I am a man which am a Jew - A periphrasis for, I am a Jew. See the note on Act 7:2.
Of Tarsus - no mean city - In the notes on Act 9:11, I have shown that Tarsus was a city of considerable importance, and in some measure a rival to Rome and Athens; and that, because of the services tendered to the Romans by the inhabitants, Julius Caesar endowed them with all the rights and privileges of Roman citizens. When St. Paul calls it no mean city, he speaks a language that was common to those who have had occasion to speak of Tarsus. Xenophon, Cyri Anabas. i., calls it, πολιν μεγαλην και ευδαιμονα, a great and flourishing city. Josephus, Ant. lib. i. cap. 6, sec. 6, says that it was παρ' αυτοις των πολεων ἡ αξιολογωτατη μητροπολις ουσα, the metropolis and most renowned city among them (the Cilicians.) And Ammianus Marcellinus, xiv. 8, says, Ciliciam Tarsus nobilitat, urbs perspicabilis: "Tarsus, a very respectable city; adorns Cilicia."

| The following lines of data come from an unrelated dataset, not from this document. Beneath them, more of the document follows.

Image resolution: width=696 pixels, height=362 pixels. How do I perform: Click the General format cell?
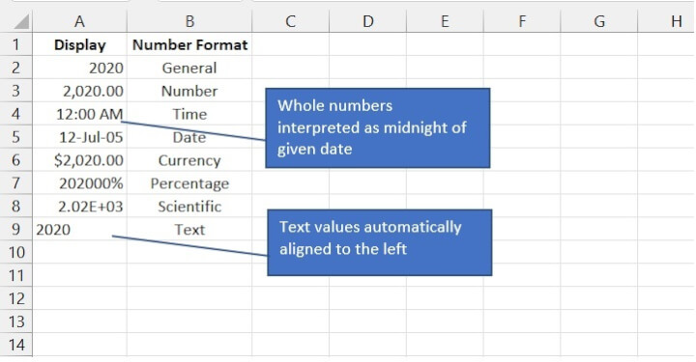(189, 68)
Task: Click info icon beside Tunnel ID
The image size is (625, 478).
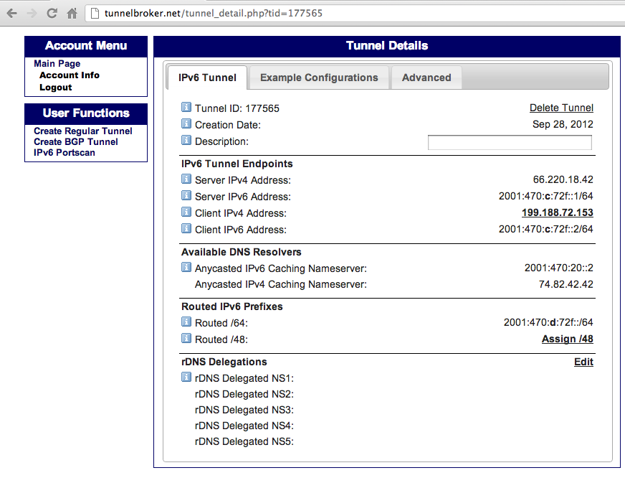Action: [186, 108]
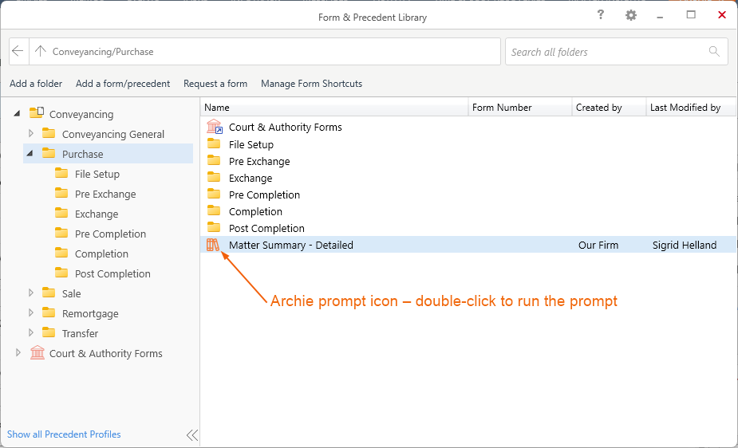Screen dimensions: 738x448
Task: Sort by the Form Number column header
Action: [x=502, y=108]
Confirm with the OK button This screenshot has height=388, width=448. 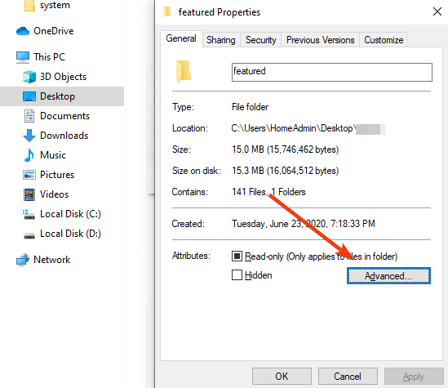(x=282, y=377)
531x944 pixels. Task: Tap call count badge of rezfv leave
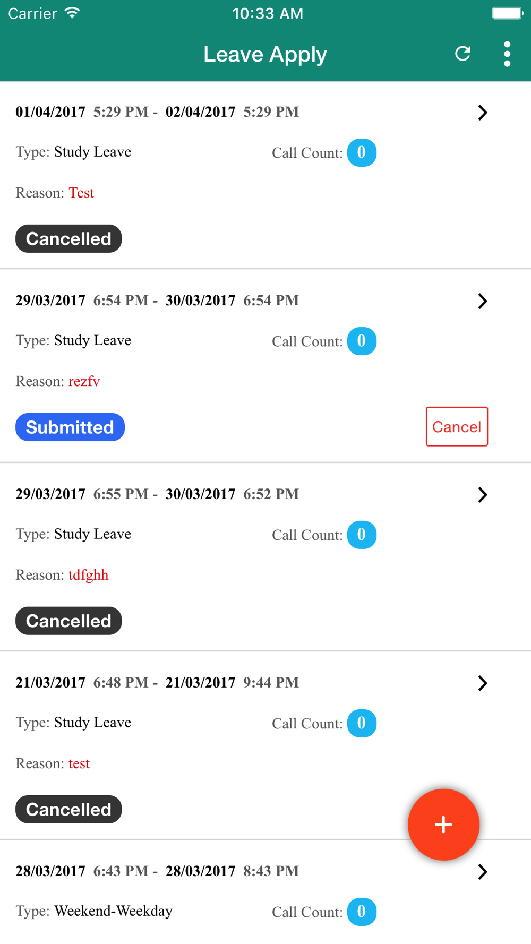[x=362, y=341]
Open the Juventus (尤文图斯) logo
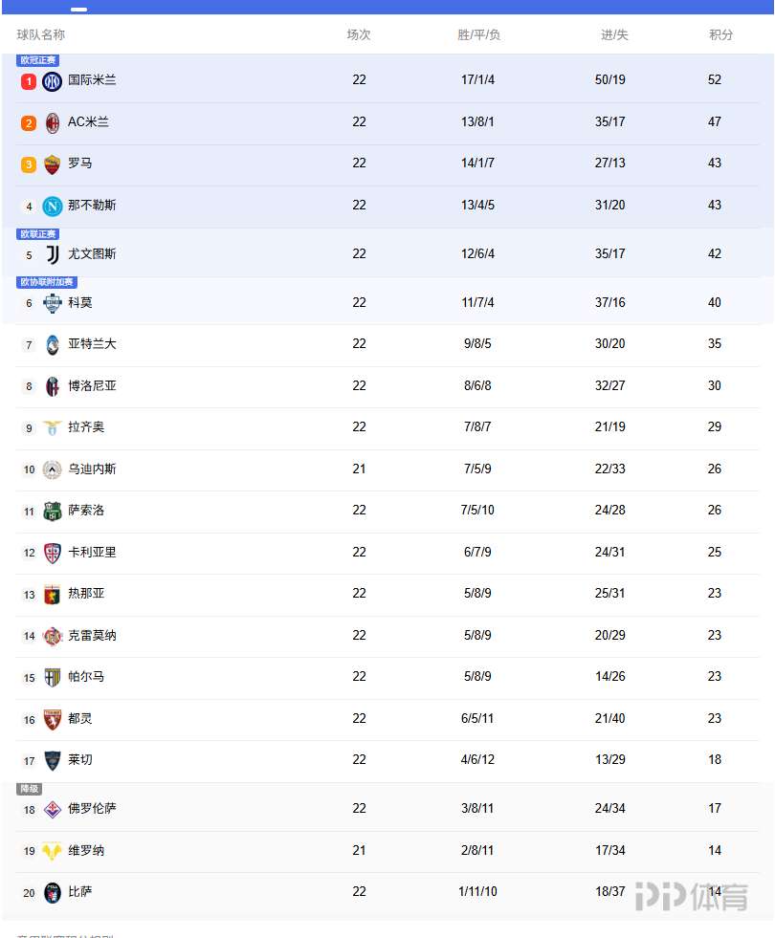 click(x=52, y=254)
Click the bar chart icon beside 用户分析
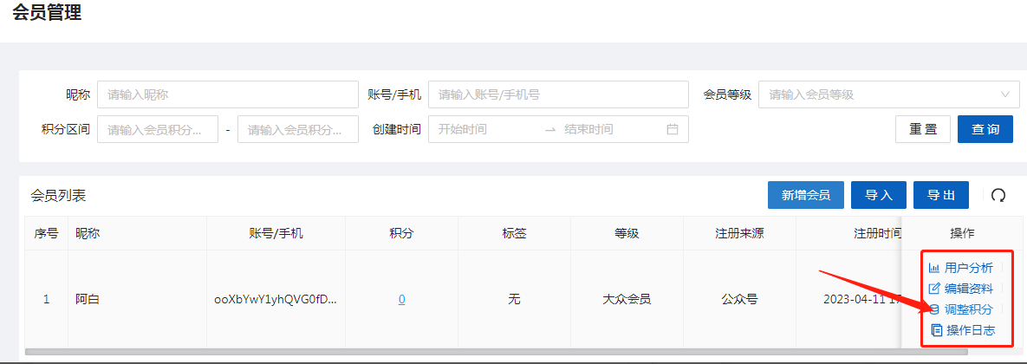 [933, 268]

Paul stood on the stairs - Where he was out of the reach of the mob, and was surrounded by the Roman soldiers.
Beckoned with the hand - Waving the hand, which was the sign that he was about to address the people. So Virgil says of Turnus, when he wished, by single combat between himself and Aeneas, to put an end to the war: -
Significatque manu, et magno simul incipit ore:
Parcite jam, Rutuli; et vos tela inhibete, Latini.
He beckoned with his hand, and cried out with a loud voice,
Desist, ye Rutulians; and, ye Latins, cease from throwing your javelins.
He spake unto them in the Hebrew tongue - What was called then the Hebrew, viz. the Chaldaeo-Syriac; very well expressed by the Codex Bezae, τῃ ιδιᾳ διαλεκτῳ, in their own dialect.
Never was there a more unnatural division than that in this chapter: it ends with a single comma! The best division would have been at the end of the 25th verse.
Paul's embarkation at Tyre is very remarkable. The simple manner in which he was escorted to the ship by the disciples of Tyre, men, women, and children, and their affectionate and pious parting, kneeling down on the shore and commending each other to God, are both impressive and edifying. Nothing but Christianity could have produced such a spirit in persons who now, perhaps for the first time, saw each other in the flesh. Every true Christian is a child of God; and, consequently, all children of God have a spiritual affinity. They are all partakers of the same Spirit, are united to the same Head, are actuated with the same hope, and are going to the same heaven. These love one another with pure hearts fervently; and these alone are capable of disinterested and lasting friendship. Though this kind of friendship cannot fail, yet it may err; and with officious affection endeavor to prevent us from bearing a necessary and most honorable cross. See Act 21:12, Act 21:13. It should, therefore, be kept within Scriptural bounds.